There’s a New Breed of Forty-Niners Rushing to the Pacific
Nugget Alley is a fabled fork in the San Gabriel River just an hour outside Los Angeles. Gold prospectors with names like Backpack Dave, Recon John and the Bulldozer are again flocking there, and to California’s other strike-it-rich waterways. In previous lives they were movie lighting techs and Caribbean sport boat captains and penny-stock investors and soldiers. Now all day they hunt for color against gray river rocks.
Their ramshackle camps have, by some estimates, doubled over the past four years as the unemployment rate spiked and the precious metal skyrocketed to a record high of more than $1,500 an ounce. Scores of hard-core prospectors work the San Gabriel, and perhaps 50,000 people throughout the state prowl a few weekends a year with pans and metal detectors and dowsing rods. If they’re lucky, they find yellow powder as fine as flour, “clinkers” (big nuggets named for the pleasing sound they make on the bottom of a pan) or sculptural crystalline specimens that, stared at long enough, resemble lace doilies and dragons.

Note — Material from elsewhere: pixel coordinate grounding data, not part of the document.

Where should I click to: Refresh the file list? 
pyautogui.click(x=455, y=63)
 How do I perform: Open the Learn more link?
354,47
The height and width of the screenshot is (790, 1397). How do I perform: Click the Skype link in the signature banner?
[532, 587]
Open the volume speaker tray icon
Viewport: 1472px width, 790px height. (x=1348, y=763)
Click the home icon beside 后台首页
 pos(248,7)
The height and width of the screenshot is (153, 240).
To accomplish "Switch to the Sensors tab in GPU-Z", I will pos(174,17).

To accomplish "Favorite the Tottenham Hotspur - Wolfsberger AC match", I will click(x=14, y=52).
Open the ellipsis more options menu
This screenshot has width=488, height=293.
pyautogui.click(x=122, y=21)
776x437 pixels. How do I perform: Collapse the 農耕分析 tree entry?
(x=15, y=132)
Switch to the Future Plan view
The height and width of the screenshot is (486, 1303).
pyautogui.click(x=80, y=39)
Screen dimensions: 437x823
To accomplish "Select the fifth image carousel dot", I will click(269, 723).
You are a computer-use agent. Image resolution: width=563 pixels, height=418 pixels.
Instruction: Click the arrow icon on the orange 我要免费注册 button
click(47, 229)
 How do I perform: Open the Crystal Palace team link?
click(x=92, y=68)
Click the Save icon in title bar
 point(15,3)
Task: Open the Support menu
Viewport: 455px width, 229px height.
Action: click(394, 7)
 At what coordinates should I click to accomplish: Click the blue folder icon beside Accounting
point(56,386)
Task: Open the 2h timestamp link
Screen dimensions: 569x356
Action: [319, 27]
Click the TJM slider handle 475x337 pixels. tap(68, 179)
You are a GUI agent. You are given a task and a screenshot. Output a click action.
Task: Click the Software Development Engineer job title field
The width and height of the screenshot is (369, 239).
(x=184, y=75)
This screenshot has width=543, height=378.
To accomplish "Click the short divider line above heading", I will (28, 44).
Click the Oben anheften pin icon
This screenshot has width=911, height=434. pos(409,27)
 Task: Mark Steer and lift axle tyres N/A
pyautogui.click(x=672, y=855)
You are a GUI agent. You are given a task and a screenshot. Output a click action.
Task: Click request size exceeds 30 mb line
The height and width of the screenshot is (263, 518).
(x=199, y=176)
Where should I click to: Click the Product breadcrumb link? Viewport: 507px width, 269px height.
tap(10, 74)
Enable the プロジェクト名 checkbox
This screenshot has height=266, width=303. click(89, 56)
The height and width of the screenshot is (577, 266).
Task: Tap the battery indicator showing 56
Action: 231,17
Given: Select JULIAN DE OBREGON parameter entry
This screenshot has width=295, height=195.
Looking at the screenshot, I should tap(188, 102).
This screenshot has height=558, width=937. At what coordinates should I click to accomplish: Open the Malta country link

Occasionally, a five-ounce nugget comes to light, and a highly skilled and tenacious prospector might pull $1,000 out of the ground on a day fortune is with him. But most find just flecks, barely enough to keep them in groceries, for all their exertions. River miners crush fingers, toes and even teeth shoving aside huge boulders to reach the gleam beneath. “I’ve been buried under the water three times,” says Bernie McGrath, a prospector and former pipeline worker. “It’s a treacherous way to make money.” It’s also, in Nugget Alley (part of the Angeles National Forest), unauthorized.
Sarina Finkelstein, a photographer at work on a book about California’s “New 49ers,” as she calls them, wonders if something besides the dream of wealth has been driving them. “You can photograph the gold,” says Finkelstein, who previously documented street performers in New York City’s Central Park. “You can photograph the landscape. You can photograph the faces. But how do you photograph a motivation?”